- **What is expected**
Every record below needs to be set down exactly. Pictures do not belong in the copy.

- **Provided records**
=== Section Start ===
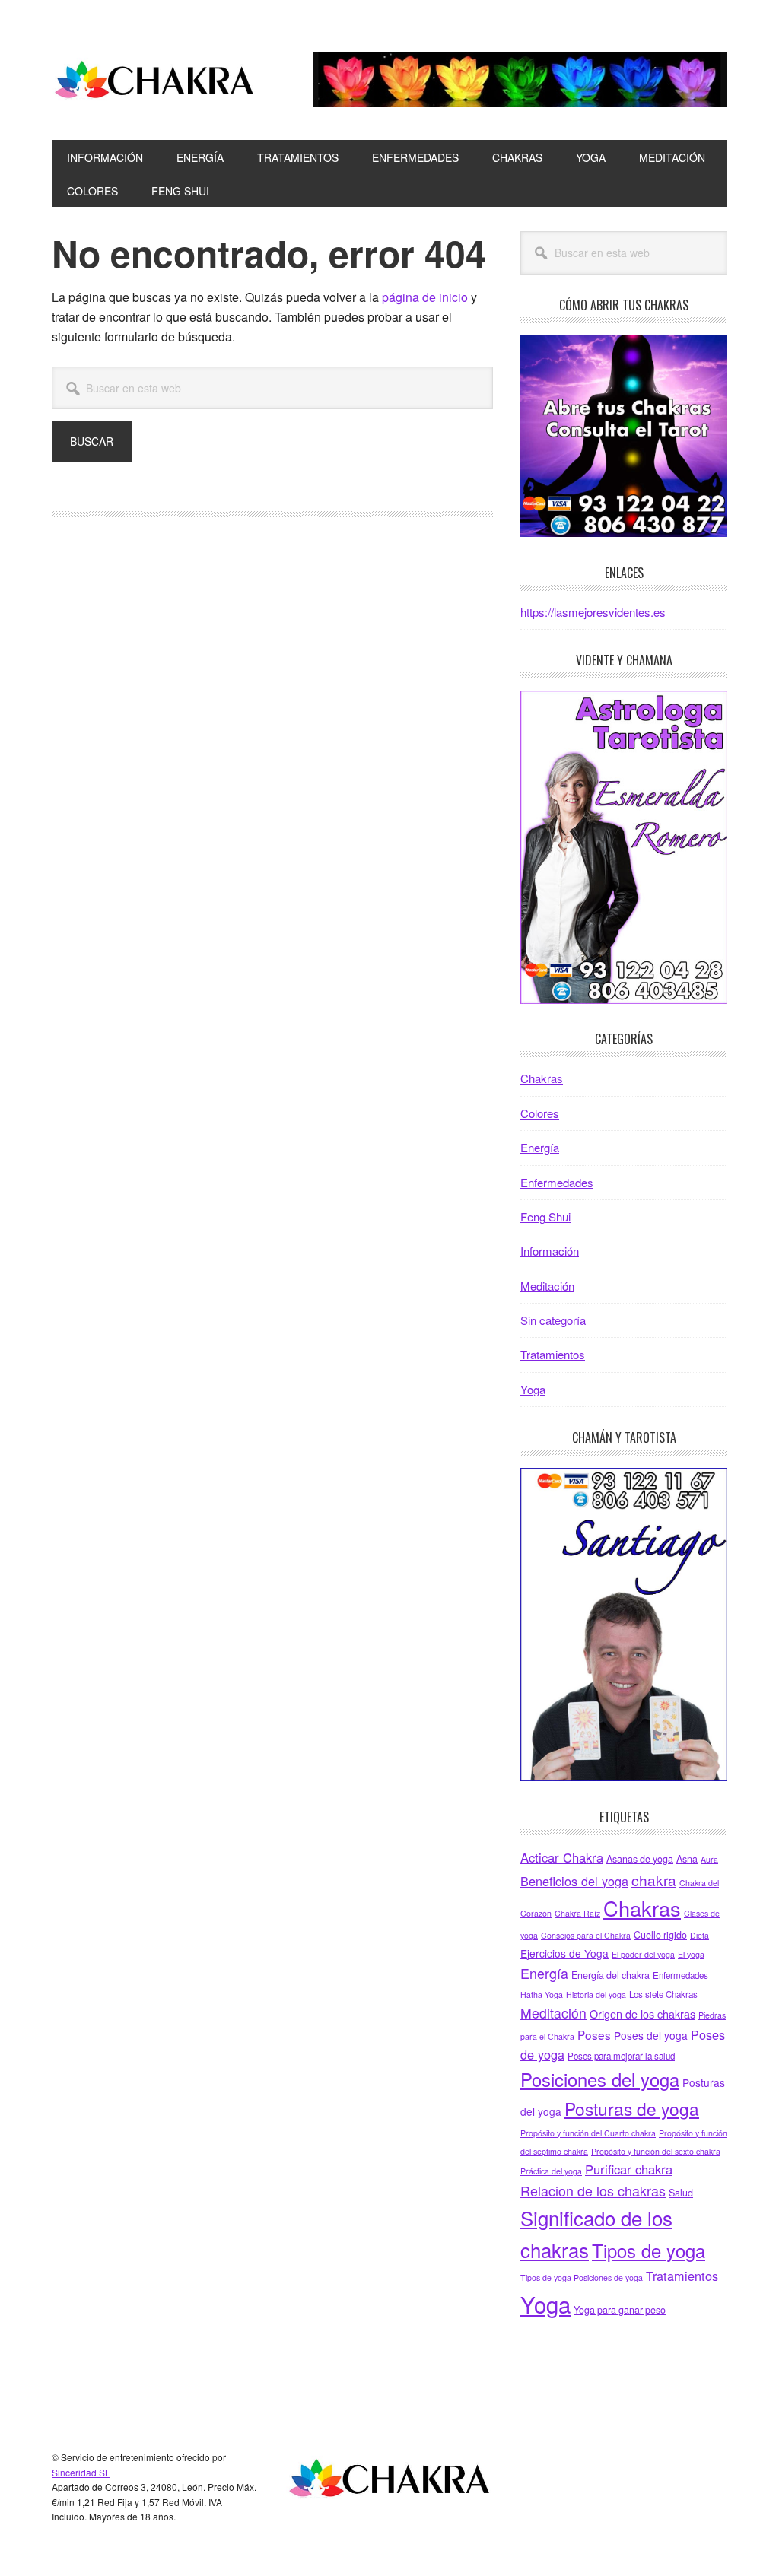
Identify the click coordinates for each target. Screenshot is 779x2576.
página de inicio (425, 297)
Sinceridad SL (81, 2472)
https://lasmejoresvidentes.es (593, 612)
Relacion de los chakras (593, 2190)
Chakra (154, 82)
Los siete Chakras (663, 1994)
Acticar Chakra (561, 1857)
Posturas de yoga (631, 2108)
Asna (687, 1859)
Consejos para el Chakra (586, 1935)
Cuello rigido (660, 1935)
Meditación (547, 1286)
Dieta (699, 1935)
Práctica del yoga (551, 2171)
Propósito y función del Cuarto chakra (588, 2133)
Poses (594, 2034)
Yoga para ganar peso (620, 2310)
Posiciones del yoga (599, 2079)
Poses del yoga (651, 2035)
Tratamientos (552, 1354)
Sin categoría (553, 1320)
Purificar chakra (628, 2169)
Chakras (541, 1078)
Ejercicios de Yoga (564, 1953)
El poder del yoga (643, 1954)
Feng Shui (545, 1216)
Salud (681, 2193)
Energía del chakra (610, 1975)
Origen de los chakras (642, 2014)
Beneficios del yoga (574, 1881)
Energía (539, 1147)
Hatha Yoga (541, 1994)
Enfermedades (556, 1182)
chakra (653, 1879)
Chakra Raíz (577, 1913)
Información (549, 1251)
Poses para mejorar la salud (621, 2056)
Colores (539, 1113)
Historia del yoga (596, 1994)
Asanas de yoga (639, 1859)
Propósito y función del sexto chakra (655, 2151)
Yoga (532, 1389)
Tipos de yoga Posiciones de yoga (581, 2277)
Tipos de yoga (648, 2250)
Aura (709, 1859)
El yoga (691, 1954)
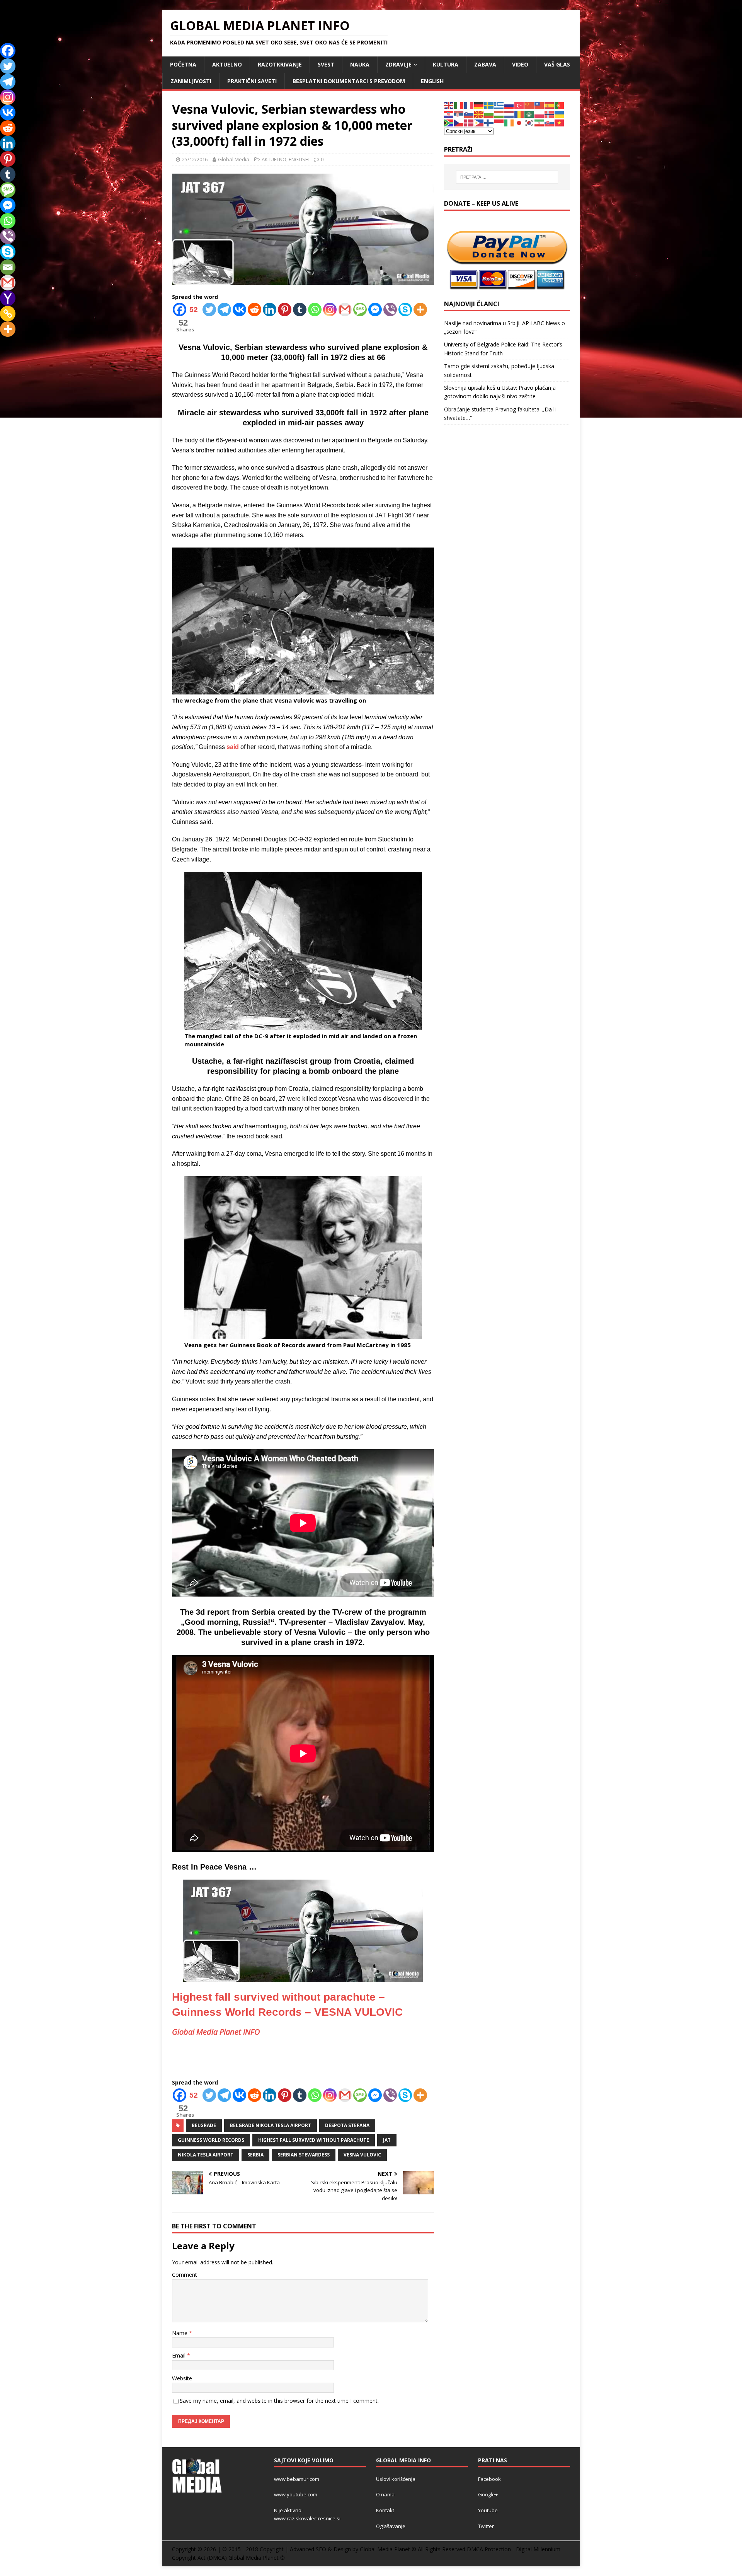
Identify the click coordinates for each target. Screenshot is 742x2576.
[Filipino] (479, 122)
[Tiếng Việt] (560, 122)
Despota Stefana (347, 2125)
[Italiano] (459, 105)
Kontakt (385, 2510)
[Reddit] (254, 309)
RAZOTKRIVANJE (280, 64)
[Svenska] (489, 105)
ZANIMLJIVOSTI (190, 81)
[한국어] (529, 122)
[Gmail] (345, 309)
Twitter (486, 2526)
=== Section End ===
- **Task solution**
Identify the click coordinates for each target. Screenshot is 779x2576.
página de inicio (425, 297)
Sinceridad SL (81, 2472)
https://lasmejoresvidentes.es (593, 612)
Relacion de los chakras (593, 2190)
Chakra (154, 82)
Los siete Chakras (663, 1994)
Acticar Chakra (561, 1857)
Posturas de yoga (631, 2108)
Asna (687, 1859)
Consejos para el Chakra (586, 1935)
Cuello rigido (660, 1935)
Meditación (547, 1286)
Dieta (699, 1935)
Práctica del yoga (551, 2171)
Propósito y función del Cuarto chakra (588, 2133)
Poses (594, 2034)
Yoga para ganar peso (620, 2310)
Posiciones del yoga (599, 2079)
Poses del yoga (651, 2035)
Tratamientos (552, 1354)
Sin categoría (553, 1320)
Purificar chakra (628, 2169)
Chakras (541, 1078)
Ejercicios de Yoga (564, 1953)
El poder del yoga (643, 1954)
Feng Shui (545, 1216)
Salud (681, 2193)
Energía del chakra (610, 1975)
Origen de los chakras (642, 2014)
Beneficios del yoga (574, 1881)
Energía (539, 1147)
Hatha Yoga (541, 1994)
Enfermedades (556, 1182)
chakra (653, 1879)
Chakra Raíz (577, 1913)
Información (549, 1251)
Poses para mejorar la salud (621, 2056)
Colores (539, 1113)
Historia del yoga (596, 1994)
Asanas de yoga (639, 1859)
Propósito y función del sexto chakra (655, 2151)
Yoga (532, 1389)
Tipos de yoga Posiciones de yoga (581, 2277)
Tipos de yoga (648, 2250)
Aura (709, 1859)
El yoga (691, 1954)
Identify the click coordinates for each target. Screenshot is 742x2576.
[Filipino] (479, 122)
[Tiếng Việt] (560, 122)
Despota Stefana (347, 2125)
[Italiano] (459, 105)
Kontakt (385, 2510)
[Reddit] (254, 309)
RAZOTKRIVANJE (280, 64)
[Svenska] (489, 105)
ZANIMLJIVOSTI (190, 81)
[한국어] (529, 122)
[Gmail] (345, 309)
Twitter (486, 2526)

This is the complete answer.